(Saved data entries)
____
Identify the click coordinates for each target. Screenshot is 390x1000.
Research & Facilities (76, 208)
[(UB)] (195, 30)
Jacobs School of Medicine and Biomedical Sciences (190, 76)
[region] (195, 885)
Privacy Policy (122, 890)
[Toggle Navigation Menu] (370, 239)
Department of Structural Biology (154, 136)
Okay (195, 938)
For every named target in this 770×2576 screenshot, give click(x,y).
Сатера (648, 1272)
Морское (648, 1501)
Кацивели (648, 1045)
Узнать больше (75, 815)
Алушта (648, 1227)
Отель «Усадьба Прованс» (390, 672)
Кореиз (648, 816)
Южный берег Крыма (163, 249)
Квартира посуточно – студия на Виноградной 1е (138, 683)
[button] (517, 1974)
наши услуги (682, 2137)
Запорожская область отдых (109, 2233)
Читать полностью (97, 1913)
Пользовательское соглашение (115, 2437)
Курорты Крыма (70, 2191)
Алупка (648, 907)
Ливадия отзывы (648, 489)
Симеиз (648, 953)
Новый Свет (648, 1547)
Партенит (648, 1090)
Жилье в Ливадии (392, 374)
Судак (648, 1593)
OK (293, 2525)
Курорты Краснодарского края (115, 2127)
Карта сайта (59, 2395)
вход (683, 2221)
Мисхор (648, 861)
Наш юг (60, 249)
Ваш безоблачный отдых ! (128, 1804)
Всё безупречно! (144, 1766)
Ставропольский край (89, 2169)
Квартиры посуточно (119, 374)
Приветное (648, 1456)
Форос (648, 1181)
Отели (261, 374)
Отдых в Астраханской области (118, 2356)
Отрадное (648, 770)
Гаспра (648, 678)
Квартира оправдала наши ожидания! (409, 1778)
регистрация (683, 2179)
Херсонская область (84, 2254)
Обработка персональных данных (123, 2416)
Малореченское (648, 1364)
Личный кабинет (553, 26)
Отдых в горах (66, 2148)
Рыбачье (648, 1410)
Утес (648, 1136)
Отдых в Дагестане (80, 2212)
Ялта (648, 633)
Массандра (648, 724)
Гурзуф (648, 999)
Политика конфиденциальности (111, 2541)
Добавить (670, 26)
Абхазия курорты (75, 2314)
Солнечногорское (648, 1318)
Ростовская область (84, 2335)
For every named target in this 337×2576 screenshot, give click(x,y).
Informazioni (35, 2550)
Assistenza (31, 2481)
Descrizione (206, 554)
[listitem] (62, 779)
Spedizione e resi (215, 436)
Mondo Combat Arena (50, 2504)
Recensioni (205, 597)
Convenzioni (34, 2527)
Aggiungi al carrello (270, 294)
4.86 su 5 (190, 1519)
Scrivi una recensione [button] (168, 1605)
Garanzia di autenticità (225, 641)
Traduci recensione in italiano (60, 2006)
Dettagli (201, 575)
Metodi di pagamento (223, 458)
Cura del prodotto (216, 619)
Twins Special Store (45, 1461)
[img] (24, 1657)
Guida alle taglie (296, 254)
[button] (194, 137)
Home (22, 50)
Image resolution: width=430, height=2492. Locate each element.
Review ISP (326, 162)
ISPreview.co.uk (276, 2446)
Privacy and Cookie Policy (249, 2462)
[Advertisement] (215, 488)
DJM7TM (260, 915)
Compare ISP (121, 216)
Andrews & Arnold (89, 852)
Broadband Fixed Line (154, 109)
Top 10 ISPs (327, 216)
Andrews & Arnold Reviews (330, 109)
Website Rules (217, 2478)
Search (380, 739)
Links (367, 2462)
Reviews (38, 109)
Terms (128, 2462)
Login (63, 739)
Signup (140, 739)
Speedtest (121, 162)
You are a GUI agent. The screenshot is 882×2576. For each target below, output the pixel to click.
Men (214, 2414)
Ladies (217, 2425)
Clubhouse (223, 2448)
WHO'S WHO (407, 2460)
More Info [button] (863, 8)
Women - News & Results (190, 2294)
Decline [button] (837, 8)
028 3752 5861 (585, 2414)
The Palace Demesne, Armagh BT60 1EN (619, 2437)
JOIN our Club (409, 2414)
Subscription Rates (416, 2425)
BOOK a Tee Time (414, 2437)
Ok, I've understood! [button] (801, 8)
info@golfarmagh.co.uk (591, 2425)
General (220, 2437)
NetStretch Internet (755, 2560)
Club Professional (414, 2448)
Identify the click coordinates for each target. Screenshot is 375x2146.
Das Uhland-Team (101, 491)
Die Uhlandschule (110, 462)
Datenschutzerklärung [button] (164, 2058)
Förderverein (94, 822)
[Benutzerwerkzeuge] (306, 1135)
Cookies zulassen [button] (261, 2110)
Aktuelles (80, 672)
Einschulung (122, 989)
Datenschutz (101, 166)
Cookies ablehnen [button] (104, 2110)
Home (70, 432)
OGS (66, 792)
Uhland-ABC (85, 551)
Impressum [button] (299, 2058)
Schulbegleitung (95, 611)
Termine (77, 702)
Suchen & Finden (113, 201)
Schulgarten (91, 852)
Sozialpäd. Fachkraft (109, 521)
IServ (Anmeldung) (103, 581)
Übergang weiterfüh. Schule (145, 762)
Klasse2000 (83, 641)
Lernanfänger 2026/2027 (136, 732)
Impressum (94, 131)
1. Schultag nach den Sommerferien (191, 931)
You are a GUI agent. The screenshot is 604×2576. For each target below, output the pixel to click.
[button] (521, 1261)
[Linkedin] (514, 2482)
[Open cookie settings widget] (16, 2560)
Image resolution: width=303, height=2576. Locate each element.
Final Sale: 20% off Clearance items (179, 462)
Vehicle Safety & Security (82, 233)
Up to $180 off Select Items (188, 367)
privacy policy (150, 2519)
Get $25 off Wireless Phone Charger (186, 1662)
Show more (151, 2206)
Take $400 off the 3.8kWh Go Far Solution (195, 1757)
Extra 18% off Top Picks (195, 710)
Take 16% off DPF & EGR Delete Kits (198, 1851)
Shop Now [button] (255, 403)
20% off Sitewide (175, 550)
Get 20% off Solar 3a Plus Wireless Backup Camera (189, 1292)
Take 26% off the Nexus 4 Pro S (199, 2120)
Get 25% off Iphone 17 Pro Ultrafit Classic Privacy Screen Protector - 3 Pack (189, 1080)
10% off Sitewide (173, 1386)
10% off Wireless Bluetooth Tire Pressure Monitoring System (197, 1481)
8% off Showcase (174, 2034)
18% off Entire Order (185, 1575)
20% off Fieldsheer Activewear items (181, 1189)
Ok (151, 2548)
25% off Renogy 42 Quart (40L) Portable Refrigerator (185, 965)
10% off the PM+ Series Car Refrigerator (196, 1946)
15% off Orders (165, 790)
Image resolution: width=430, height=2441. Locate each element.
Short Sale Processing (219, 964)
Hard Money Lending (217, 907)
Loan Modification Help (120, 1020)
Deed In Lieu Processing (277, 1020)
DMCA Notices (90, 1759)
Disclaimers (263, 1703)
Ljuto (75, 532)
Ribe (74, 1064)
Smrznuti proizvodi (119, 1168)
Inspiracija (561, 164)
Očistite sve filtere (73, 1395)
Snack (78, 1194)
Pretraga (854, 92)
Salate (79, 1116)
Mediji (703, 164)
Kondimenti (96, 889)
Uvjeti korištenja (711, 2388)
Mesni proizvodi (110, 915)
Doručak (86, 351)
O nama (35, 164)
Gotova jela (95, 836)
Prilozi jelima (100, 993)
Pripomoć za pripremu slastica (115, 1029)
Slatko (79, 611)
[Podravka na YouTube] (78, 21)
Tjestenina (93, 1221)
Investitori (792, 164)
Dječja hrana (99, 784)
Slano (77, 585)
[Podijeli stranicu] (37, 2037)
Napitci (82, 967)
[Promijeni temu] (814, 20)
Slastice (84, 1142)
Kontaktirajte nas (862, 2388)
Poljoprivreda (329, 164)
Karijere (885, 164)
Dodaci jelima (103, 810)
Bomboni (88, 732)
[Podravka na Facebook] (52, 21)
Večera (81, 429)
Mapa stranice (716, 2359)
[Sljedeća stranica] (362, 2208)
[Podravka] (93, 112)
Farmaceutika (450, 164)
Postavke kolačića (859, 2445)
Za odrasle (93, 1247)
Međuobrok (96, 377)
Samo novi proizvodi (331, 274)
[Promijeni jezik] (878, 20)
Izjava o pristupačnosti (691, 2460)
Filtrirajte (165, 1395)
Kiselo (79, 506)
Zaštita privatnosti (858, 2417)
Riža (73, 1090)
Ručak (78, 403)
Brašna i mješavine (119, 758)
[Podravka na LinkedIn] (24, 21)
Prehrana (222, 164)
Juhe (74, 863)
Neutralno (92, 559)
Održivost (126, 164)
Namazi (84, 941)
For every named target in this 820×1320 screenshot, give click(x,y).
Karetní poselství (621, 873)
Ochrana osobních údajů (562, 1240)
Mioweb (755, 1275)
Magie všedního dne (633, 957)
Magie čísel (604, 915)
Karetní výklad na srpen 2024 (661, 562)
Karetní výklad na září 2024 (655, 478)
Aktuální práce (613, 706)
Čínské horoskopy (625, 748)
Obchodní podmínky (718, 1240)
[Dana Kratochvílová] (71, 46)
____
PROBLEM DETAILS:
Scan the records above for the lines holding "Pripomoć za pripremu slastica (115, 1029)" and "Večera (81, 429)". Transcribe those two and every line between them word for word, and no others.

RESPONSE TO THIS EXERCISE:
Pripomoć za pripremu slastica (115, 1029)
Slatko (79, 611)
[Podravka na YouTube] (78, 21)
Tjestenina (93, 1221)
Investitori (792, 164)
Dječja hrana (99, 784)
Slano (77, 585)
[Podijeli stranicu] (37, 2037)
Napitci (82, 967)
[Promijeni temu] (814, 20)
Slastice (84, 1142)
Kontaktirajte nas (862, 2388)
Poljoprivreda (329, 164)
Karijere (885, 164)
Dodaci jelima (103, 810)
Bomboni (88, 732)
[Podravka na Facebook] (52, 21)
Večera (81, 429)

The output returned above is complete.